Given passage
★ ★ ★ ★
Beyoncé sits astride a brilliant white horse on the cover of her new album “Cowboy Carter.” With an artist as deliberate as Beyoncé, nothing is an accident. Fans are trying to figure out what the album’s visuals mean, and what she’s trying to say about her foray into the country music genre with them.

The “Texas Hold ‘Em” singer wrote a lengthy statement accompanying the release of her album cover art. She said the album came out of an experience where she “did not feel welcomed,” then writes, “It was very clear that I wasn’t.”

Since she immediately segues into mentions of the country music genre, fans think she is referring to her divisive 2016 performance at the CMAs, where she sang her twangy song “Daddy Lessons” with the Chicks. 

“The criticisms I faced when I first entered this genre forced me to propel past the limitations that were put on me. act ii is a result of challenging myself and taking my time to bend and blend genres together to create this body of work,” she continued.

The album "redefines and rebuilds what is Country and Americana, and who gets to be included," per a press release from Parkwood Entertainment, her company.

Charles F. Peterson, chair of Africana Studies at Oberlin College, tells TODAY.com the "Cowboy Carter" imagery speaks volumes, and bolsters the points she’s making in her written statement.
★ ★ ★ ★
Source data
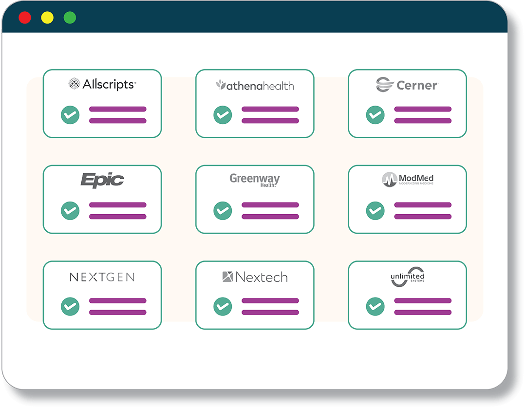
Task: Click the athenahealth logo
Action: tap(255, 86)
★ ★ ★ ★
Written problem 1
Write out the article about Beyoncé's "Cowboy Carter" word for word, starting at "Beyoncé sits astride" and ending at "with the Chicks.".
Written problem 2
Extend the article about Beyoncé's "Cowboy Carter" album, picking up after its final sentence.

Task output 1
Beyoncé sits astride a brilliant white horse on the cover of her new album “Cowboy Carter.” With an artist as deliberate as Beyoncé, nothing is an accident. Fans are trying to figure out what the album’s visuals mean, and what she’s trying to say about her foray into the country music genre with them.

The “Texas Hold ‘Em” singer wrote a lengthy statement accompanying the release of her album cover art. She said the album came out of an experience where she “did not feel welcomed,” then writes, “It was very clear that I wasn’t.”

Since she immediately segues into mentions of the country music genre, fans think she is referring to her divisive 2016 performance at the CMAs, where she sang her twangy song “Daddy Lessons” with the Chicks.

Task output 2
“She’s very good at imprinting upon the viewer the idea and the image that she wants you to embrace of her,” he says. “Beyoncé is from Texas. It seems people forget that’s a huge part of her identity.”

With its American flag and country western symbols, like a cowboy book and hat, Peterson says Beyoncé is trying to expand the concepts of American patriotism and pride.

Read on for everything we know about the cover art and what our expert had to say.

What does the 'Cowboy Carter' art mean?

Reading into the red, white and blue

The colors of the American flag repeat throughout the "Cowboy Carter" imagery. Beyoncé wears a red, white and blue cowboy outfit on the cover, and in another image, wears nothing but a sash in those same colors.

She also holds an American flag as if to underline her point.

“I think it’s a way to capture who has had the right to be patriotic in a certain type of way, who has a right to be proud of having an American identity,” Peterson says.

“Country music has been so successful the last few years of becoming the staging ground for a certain type of white grievance and conservatism in politics. I like that she’s saying, ‘You’re not the only people who can love this country in particular sort of ways.’ The love of the country is not limited to these, these angry sort of ideas that we see coming out of certain parts of the electorate.”

What does the white horse symbolize?

Beyoncé seems to align herself with historic figures who were immortalized next to their white horses.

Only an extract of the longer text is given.